Cindy Welker, 44, of Downers Grove, is among the patients who are thankful for Avastin. Although Welker’s colon cancer has spread to her ovaries and abdominal wall, the combination of Avastin and other drugs has held the tumors in check, and Welker feels fine. Her church raised $17,000 to help pay for drug costs not covered by insurance.

Traditional chemotherapy drugs work by killing healthy cells as well as cancer cells. The new drugs, called “biologics,” specifically target cancer cells by, for example, cutting off the tumor’s blood supply. Consequently, patients typically experience fewer side effects.

Industry critics concede that cancer drugs are expensive to develop. But they also give another reason for the astronomical prices: the industry-friendly health care system in the United States.

Most industrialized countries control drug prices, but not the United States. Congress has prohibited Medicare from even negotiating prices with drug companies. So with patents protecting new drugs from generic competition, drug companies “can charge whatever they want,” said University of Chicago oncologist Dr. Mark Ratain.

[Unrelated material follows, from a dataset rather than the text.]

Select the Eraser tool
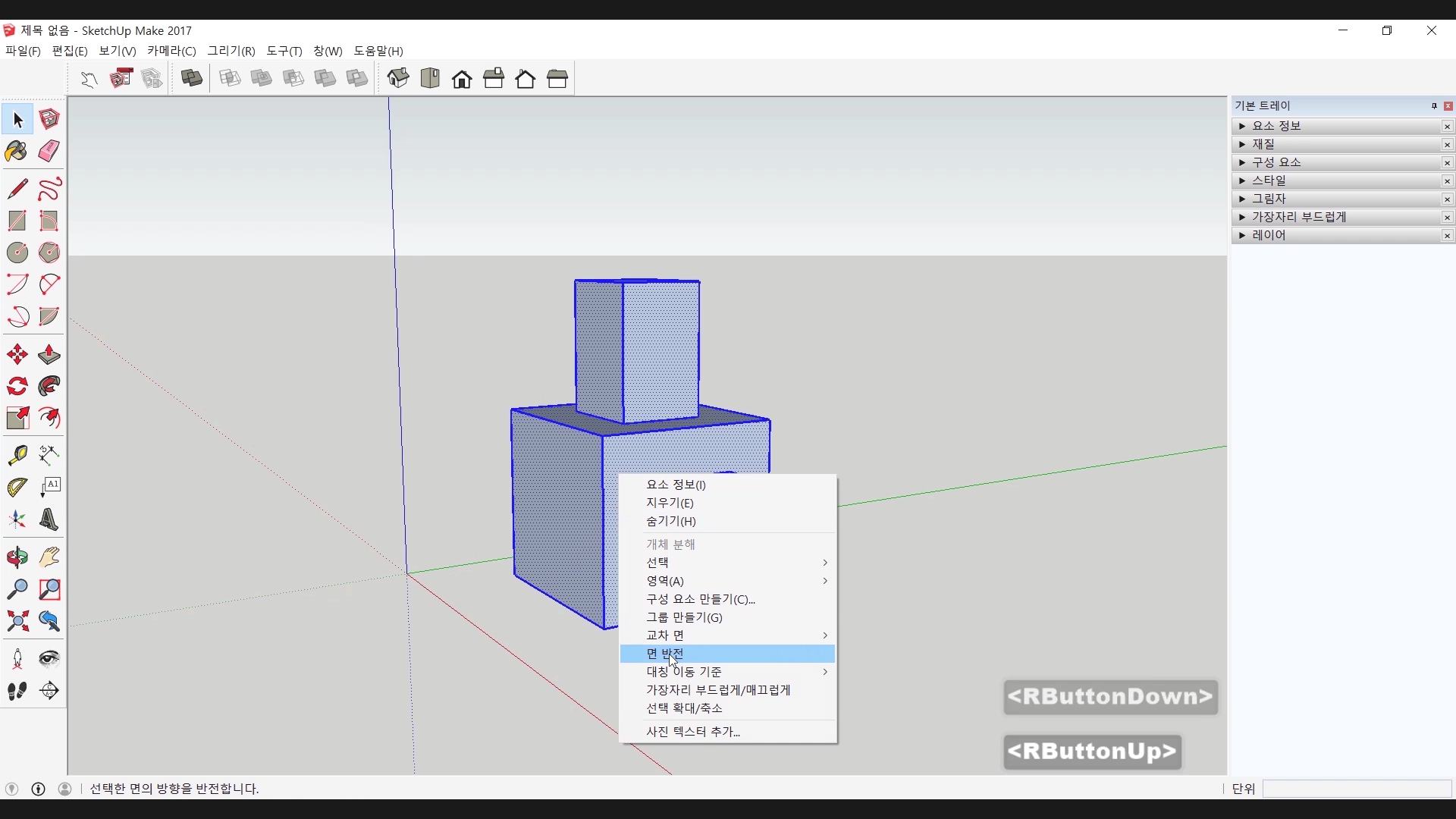This screenshot has height=819, width=1456. point(49,151)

Conflict of interest for docs?

Many of the new drugs are given intravenously. Unlike pills purchased at a pharmacy, intravenous drugs are sold by doctors, often at a big markup. Critics say it’s a conflict of interest for doctors to profit from the drugs they prescribe.

“The incentives are a little perverse,” said Dr. Deborah Schrag of Memorial Sloan-Kettering Cancer Center.

A recent study published in the journal Health Affairs found that doctors who were more generously reimbursed prescribed more-expensive drugs to patients with advanced breast, lung and colorectal cancers.

When deciding whether to approve a new drug, the Food and Drug Administration considers only whether the drug is safe and effective. The FDA does not consider cost.

“A lot of these drugs are not cost-effective,” Ratain said.

One traditional measure of cost-effectiveness in medicine is to set a maximum cost of $50,000 per “quality-adjusted life year.” A treatment is considered cost-effective if, on average, it costs less than $50,000 to provide a patient with one year of good health.

By that standard, new cancer drugs often aren’t cost-effective. Suzanne Lindley of Canton, Texas, estimates her insurance has paid more than $2 million on the 15 drugs she has taken since she was diagnosed with colon cancer six years ago.

Even though the cancer has spread to her liver, lungs and spine, Lindley remains healthy enough to raise two teenage daughters and coordinate the Colon Cancer Alliance’s buddy program.

Lindley doesn’t believe drugs should be subjected to cost-benefit formulas. “Would you want a price put on your life?” she said.

Even with insurance coverage, patients face high co-pays

Despite the high cost of new cancer drugs, most patients are able to get treatment.

Medicare, Medicaid and private insurers generally cover cancer drugs once the drugs are approved by the Food and Drug Administration. And drug companies say they provide the drugs free of charge to many patients who lack insurance.

But there are gaps. Some insurance plans require patients to pay 10 percent or 20 percent of drug costs, and many patients can’t afford these co-pays. “There still are patients who wind up strapped,” said Suzanne Lindley, coordinator of the Colon Cancer Alliance’s buddy program. “Sometimes they don’t get treatment.”

Several patient-advocate foundations give money to patients to help fund insurance co-pays and Medicare coverage gaps.

Drug companies have donated millions of dollars to the foundations. The money cycles from the foundations to the patients and then back to the companies. In effect, the drug companies are donating money to themselves.